■ **練習問題**:
- a) 出典について、次の問いに答えてください。
(i) 多額の契約金でアラン・フリードを獲得したニューヨークのラジオ局は何ですか?
(ii) ボストンでのコンサートが暴動となった後、アラン・フリードは何の罪で逮捕されましたか?
(iii) ミュージアムで中心となる展示物はどこにありますか?
- b) 出典から、「さて、そうしたロックンロール」という語句のあるところから書き始め、「丸一日楽しむことも可能です。」という語句で終わるまでを一字一句そのまま書き写してください。

■ **出典**:
· · ·
ですが、この言葉は白人の若者達には大きなインパクトを与えましたし、白人のラジオ局で黒人音楽のみを流し続けたアラン・フリードの功績は非常に大きいと言えます。
 
 実際に、ローカル・レベルでインパクトを与えたアラン・フリードの
“ロックンロール”は、全米の白人達に知られていくことになり、3年後にはニューヨークのWINS(「1010 WINS:テン・テン・ウィンズ」と呼ばれ、現在はニュースと天気予報専門の
情報局として知られる有名なAM局)というラジオ局が多額の契約金でアラン・フリードを
獲得し、アラン・フリードのロックンロール・ショーは全米ナンバーワンの聴取率を誇る、
とてつもない人気ラジオ番組となったわけです。
 
 アラン・フリードは人気に乗じてコンサートやテレビ番組もスタートさせていったの
ですが、白人保守層からの弾圧は厳しく、番組やコンサートは度々中止に追い込まれ
ました。
 そしてついに、ボストンで行われたアラン・フリード主催のロックンロール・コンサートでは警官が警備の名の下に介入して観客と衝突し、暴動となってしまい、アラン・フリードは扇動罪で逮捕されてしまいます。
 このように、ロックンロールという音楽も、アメリカの歴史においては人種差別と戦う
歴史の一つであるということも理解していただけるかと思います。

 さて、そうしたロックンロールの功績と闘いといった歴史を刻む「ロックンロールの殿堂ミュージアム」ですが、私はブルース・ホーンズビーのコンサートの前の時間つぶし
として、今回初めて見学したのですが、中々しっかりとした内容の素晴らしい展示である
と言えました。冒頭でも書きましたが、私は朝7時頃にクリーブランドに着き、ブラブラして時間を潰して開館時間の10時から入ったのですが、2〜3時間はあっと言う間に過ぎてしまいますし、上映している様々な映像なども鑑賞すれば丸一日楽しむことも可能です。
 
 建物は地下1階から地上5階までありますが、中心となる展示物は地下の大スペースです。ここにはロックのルーツ(ブルース、ゴスペル、R&B、カントリーブルーグラス、
フォークなど)に関するギャラリー、都市ごとと歴史で追うギャラリー、50年代の
ギャラリー、ソウルとヘヴィ・メタルのギャラリー、ロックンロールのレジェンド
(ビートルズ、ストーンズ、ジミ・ヘンドリクス等)のギャラリー、エルヴィス・プレスリーのギャラリー、その年のロックンロール殿堂入りアーティストのギャラリー、
その他特別展のギャラリーなどがぎっしりと詰まっており、中西部とクリーブランドにおけるロックンロールのギャラリーといった“お国自慢”のコーナーもあります。
· · ·
■ **収集データ**:
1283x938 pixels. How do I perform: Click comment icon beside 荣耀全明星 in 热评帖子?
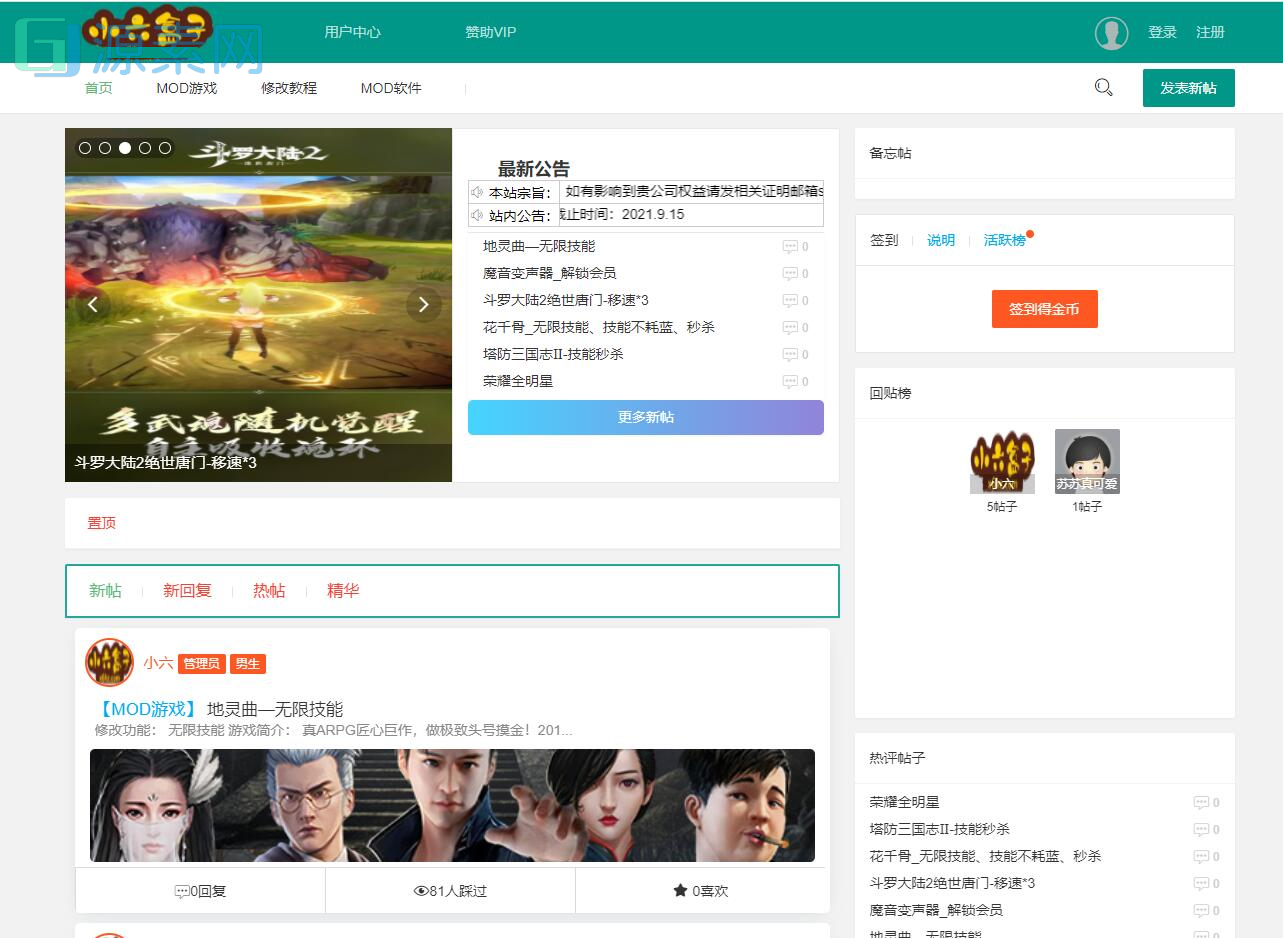pyautogui.click(x=1203, y=801)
· · ·
■ **各問の解答**:
- a)
(i) WINS(「1010 WINS:テン・テン・ウィンズ」)
(ii) 扇動罪
(iii) 地下の大スペース

- b)
さて、そうしたロックンロールの功績と闘いといった歴史を刻む「ロックンロールの殿堂ミュージアム」ですが、私はブルース・ホーンズビーのコンサートの前の時間つぶし
として、今回初めて見学したのですが、中々しっかりとした内容の素晴らしい展示である
と言えました。冒頭でも書きましたが、私は朝7時頃にクリーブランドに着き、ブラブラして時間を潰して開館時間の10時から入ったのですが、2〜3時間はあっと言う間に過ぎてしまいますし、上映している様々な映像なども鑑賞すれば丸一日楽しむことも可能です。